**Directions**. Below are the records; output them exactly from the first line through the line with "Task: Click the RPORT value 445", stopping there.

[Stored records]
• • • • • • •

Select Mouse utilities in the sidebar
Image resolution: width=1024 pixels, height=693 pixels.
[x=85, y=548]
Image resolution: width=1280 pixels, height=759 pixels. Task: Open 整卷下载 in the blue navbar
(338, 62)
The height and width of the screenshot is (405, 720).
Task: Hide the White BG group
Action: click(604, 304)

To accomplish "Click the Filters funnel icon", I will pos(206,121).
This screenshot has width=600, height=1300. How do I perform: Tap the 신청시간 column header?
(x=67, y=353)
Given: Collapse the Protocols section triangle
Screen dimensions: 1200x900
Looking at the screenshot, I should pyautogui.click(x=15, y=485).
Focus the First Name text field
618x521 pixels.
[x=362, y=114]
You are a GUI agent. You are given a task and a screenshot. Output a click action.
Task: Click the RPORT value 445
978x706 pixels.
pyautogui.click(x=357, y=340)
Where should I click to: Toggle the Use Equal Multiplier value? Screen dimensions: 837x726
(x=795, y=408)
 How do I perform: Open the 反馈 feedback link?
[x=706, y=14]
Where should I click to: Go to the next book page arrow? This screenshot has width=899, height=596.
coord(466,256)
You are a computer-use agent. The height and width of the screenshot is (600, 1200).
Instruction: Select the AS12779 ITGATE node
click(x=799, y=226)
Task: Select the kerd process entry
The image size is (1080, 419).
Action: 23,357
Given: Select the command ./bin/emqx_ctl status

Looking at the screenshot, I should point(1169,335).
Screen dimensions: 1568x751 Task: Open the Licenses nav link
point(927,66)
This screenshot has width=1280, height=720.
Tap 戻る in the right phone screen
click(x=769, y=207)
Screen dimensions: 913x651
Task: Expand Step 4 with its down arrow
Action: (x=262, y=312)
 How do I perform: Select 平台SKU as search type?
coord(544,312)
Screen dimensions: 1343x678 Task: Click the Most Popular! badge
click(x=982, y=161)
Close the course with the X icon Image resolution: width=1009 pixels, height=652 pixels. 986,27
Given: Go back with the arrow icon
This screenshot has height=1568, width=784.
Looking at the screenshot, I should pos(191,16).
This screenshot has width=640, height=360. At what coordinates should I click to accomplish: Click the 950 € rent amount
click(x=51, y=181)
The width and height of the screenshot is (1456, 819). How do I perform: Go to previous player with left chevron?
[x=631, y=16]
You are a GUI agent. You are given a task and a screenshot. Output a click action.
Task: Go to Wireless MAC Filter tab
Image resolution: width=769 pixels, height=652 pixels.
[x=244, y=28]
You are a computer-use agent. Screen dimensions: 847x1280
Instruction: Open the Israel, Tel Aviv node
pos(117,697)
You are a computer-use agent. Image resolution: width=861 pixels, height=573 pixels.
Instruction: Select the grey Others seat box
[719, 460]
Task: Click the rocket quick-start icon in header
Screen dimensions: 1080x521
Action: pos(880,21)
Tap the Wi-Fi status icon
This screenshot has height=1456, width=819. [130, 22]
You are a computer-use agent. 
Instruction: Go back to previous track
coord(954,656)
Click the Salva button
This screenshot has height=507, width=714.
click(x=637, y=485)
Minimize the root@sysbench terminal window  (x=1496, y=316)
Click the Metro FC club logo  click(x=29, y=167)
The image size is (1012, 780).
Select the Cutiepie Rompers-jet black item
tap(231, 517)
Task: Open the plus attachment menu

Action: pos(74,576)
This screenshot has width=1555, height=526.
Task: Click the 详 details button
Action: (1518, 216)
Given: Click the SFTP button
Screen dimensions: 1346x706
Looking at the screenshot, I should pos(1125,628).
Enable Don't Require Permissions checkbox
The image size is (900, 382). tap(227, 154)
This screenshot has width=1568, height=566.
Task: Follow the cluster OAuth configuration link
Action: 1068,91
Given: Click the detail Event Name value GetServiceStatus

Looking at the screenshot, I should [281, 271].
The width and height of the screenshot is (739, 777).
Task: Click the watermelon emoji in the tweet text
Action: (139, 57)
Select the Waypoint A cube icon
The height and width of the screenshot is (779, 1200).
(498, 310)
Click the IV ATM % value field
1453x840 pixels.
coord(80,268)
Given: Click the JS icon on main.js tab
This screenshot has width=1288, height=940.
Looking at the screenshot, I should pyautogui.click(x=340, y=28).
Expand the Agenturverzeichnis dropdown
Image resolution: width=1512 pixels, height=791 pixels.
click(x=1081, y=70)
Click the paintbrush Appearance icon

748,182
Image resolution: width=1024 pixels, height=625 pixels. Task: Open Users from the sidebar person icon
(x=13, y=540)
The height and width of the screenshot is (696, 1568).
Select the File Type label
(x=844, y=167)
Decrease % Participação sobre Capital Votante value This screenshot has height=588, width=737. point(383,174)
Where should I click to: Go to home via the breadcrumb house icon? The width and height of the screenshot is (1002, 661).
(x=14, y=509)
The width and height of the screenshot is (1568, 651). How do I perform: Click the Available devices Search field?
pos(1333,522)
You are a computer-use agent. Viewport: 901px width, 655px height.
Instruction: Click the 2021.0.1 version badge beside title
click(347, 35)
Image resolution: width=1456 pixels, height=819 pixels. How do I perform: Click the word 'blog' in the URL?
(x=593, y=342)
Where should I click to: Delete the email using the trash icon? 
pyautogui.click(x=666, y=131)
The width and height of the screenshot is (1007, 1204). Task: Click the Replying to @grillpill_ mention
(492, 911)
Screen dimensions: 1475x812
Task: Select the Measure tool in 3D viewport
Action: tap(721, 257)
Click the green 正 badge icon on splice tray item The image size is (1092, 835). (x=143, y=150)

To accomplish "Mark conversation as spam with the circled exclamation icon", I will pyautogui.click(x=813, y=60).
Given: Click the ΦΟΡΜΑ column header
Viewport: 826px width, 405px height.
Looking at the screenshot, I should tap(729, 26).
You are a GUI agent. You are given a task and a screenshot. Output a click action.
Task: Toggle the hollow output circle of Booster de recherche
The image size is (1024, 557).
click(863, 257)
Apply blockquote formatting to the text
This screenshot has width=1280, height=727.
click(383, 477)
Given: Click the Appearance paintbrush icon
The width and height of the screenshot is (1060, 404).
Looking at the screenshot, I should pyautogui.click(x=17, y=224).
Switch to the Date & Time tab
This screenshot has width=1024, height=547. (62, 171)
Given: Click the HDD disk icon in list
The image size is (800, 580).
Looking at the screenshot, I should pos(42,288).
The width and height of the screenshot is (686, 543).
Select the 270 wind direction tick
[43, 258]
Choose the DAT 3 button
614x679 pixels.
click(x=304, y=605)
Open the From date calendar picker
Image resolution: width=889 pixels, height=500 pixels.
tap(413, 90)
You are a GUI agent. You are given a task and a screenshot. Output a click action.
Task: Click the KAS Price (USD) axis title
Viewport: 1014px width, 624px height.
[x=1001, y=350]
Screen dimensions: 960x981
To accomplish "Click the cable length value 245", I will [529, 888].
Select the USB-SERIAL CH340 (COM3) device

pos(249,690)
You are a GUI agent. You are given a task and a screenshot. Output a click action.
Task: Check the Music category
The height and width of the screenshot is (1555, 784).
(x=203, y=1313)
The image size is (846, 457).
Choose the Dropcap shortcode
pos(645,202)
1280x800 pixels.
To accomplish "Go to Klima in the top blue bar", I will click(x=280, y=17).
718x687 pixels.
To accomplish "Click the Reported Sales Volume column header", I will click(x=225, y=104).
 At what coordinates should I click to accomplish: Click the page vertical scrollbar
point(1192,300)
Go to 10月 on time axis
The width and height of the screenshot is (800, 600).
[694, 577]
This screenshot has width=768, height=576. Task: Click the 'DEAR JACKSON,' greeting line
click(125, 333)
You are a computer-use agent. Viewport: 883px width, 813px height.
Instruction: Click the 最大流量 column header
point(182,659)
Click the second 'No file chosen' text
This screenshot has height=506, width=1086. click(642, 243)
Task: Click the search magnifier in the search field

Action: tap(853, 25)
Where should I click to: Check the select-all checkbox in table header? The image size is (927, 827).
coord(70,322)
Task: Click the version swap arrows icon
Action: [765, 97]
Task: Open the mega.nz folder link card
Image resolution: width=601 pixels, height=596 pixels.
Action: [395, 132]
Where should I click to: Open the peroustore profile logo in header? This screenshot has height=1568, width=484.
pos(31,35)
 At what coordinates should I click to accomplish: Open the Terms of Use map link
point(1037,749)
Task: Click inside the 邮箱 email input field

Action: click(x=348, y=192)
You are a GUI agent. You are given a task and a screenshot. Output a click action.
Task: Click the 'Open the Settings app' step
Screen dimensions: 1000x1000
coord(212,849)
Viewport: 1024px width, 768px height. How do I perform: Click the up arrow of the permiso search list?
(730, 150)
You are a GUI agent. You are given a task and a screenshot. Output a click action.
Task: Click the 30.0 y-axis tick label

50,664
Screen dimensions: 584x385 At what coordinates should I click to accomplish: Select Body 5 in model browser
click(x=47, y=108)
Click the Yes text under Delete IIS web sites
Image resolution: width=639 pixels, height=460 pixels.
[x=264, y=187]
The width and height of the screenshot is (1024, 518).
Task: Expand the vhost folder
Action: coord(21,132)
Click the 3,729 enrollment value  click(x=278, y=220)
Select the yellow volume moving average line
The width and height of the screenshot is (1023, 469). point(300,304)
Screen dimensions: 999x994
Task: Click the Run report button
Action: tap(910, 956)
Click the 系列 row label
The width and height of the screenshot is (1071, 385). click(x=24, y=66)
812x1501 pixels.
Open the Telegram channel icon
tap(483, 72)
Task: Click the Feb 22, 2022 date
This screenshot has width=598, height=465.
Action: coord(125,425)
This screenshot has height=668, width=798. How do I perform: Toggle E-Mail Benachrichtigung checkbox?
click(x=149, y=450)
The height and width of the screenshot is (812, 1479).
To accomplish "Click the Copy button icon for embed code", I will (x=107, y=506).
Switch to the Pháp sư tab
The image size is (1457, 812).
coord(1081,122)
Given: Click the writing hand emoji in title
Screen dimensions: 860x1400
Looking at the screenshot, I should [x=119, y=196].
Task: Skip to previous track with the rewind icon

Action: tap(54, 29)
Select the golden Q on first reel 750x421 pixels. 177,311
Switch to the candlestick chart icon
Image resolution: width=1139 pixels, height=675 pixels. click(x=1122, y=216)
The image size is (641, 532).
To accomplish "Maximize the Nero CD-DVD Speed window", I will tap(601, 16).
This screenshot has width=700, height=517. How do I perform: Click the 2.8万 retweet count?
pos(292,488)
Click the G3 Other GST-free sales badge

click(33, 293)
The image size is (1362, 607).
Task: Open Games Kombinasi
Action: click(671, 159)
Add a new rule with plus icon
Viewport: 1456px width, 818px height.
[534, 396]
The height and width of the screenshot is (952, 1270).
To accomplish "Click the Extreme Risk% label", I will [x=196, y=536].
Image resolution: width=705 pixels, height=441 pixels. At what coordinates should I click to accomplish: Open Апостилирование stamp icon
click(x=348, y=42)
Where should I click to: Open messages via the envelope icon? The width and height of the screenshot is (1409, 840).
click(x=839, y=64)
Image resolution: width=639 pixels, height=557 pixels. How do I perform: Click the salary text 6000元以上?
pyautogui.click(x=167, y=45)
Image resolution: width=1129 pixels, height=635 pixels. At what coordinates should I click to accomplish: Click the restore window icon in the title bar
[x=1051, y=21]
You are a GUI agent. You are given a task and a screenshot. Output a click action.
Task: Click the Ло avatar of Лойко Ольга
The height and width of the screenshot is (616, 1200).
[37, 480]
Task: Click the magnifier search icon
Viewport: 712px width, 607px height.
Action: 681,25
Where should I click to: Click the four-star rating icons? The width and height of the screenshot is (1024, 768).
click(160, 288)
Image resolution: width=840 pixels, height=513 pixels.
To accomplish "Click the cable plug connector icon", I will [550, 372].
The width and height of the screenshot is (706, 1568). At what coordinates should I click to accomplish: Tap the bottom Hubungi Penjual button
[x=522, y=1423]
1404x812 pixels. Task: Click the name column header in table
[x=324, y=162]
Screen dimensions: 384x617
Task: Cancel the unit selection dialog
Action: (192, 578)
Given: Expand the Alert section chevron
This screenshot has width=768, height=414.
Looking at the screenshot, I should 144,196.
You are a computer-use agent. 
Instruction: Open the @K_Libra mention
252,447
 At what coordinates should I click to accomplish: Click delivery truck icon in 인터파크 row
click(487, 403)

• • • • • • •

**Exercise solution**.
Select Mouse utilities in the sidebar
Image resolution: width=1024 pixels, height=693 pixels.
[x=85, y=548]
Image resolution: width=1280 pixels, height=759 pixels. Task: Open 整卷下载 in the blue navbar
(338, 62)
The height and width of the screenshot is (405, 720).
Task: Hide the White BG group
Action: click(604, 304)

To accomplish "Click the Filters funnel icon", I will pos(206,121).
This screenshot has width=600, height=1300. How do I perform: Tap the 신청시간 column header?
(x=67, y=353)
Given: Collapse the Protocols section triangle
Screen dimensions: 1200x900
Looking at the screenshot, I should pyautogui.click(x=15, y=485).
Focus the First Name text field
618x521 pixels.
[x=362, y=114]
You are a GUI agent. You are given a task and a screenshot. Output a click action.
Task: Click the RPORT value 445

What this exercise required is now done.